**INSTRUCTIONS TO FOLLOW**
Will you write out, word for word, every line from the one with "The image size" to the final line of the data below, with the pictures left out?

----------------------------------------

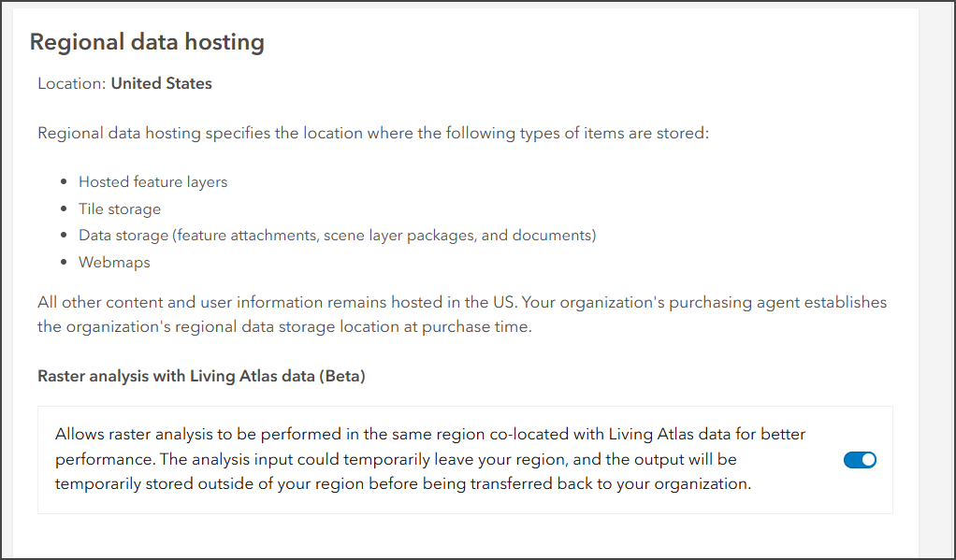Select the Webmaps list item
This screenshot has height=560, width=956.
pos(114,263)
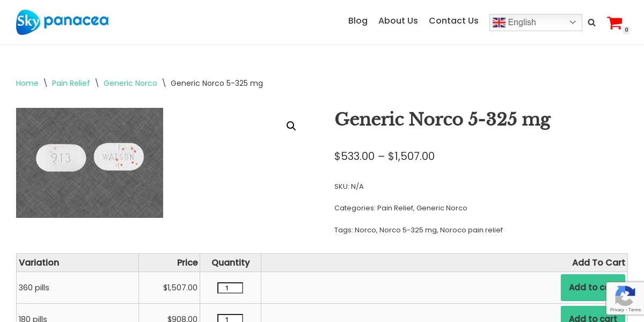Zoom product image with magnifier icon
Viewport: 644px width, 322px height.
tap(291, 126)

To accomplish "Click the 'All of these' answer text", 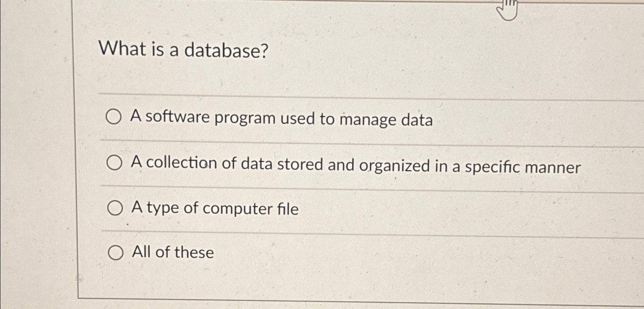I will (172, 253).
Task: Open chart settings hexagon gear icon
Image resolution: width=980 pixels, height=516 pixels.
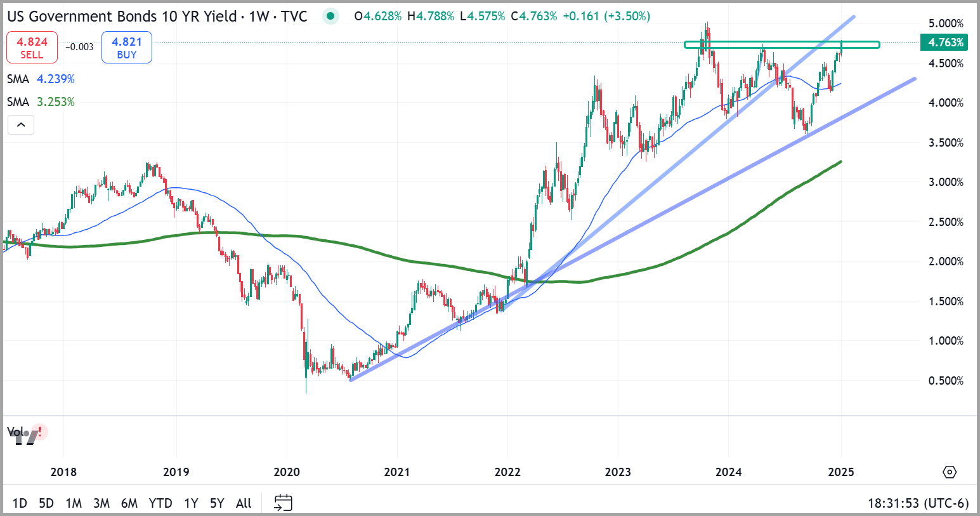Action: click(x=949, y=472)
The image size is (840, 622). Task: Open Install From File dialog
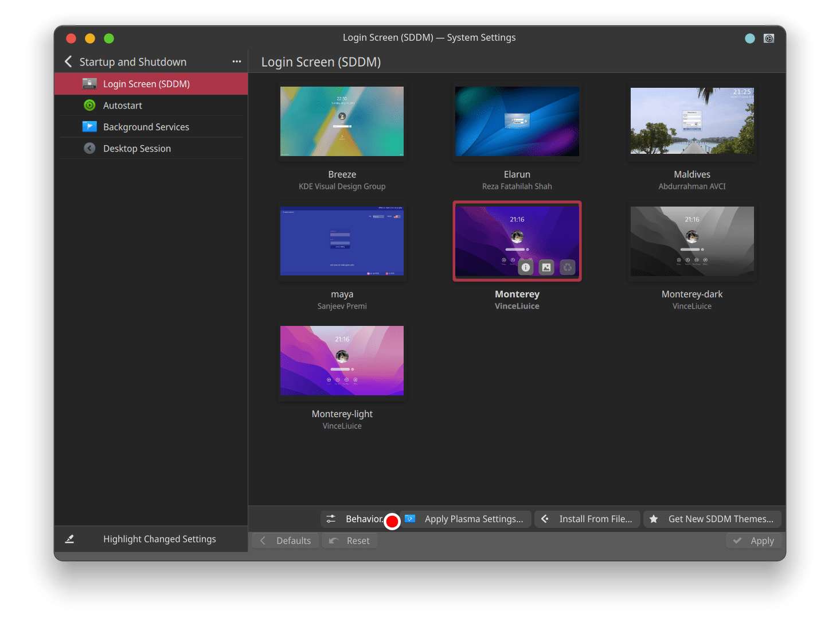[x=587, y=519]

----------------------------------------

**COMPLETED TASK**
The image size is (840, 622). Task: Open Install From File dialog
[x=587, y=519]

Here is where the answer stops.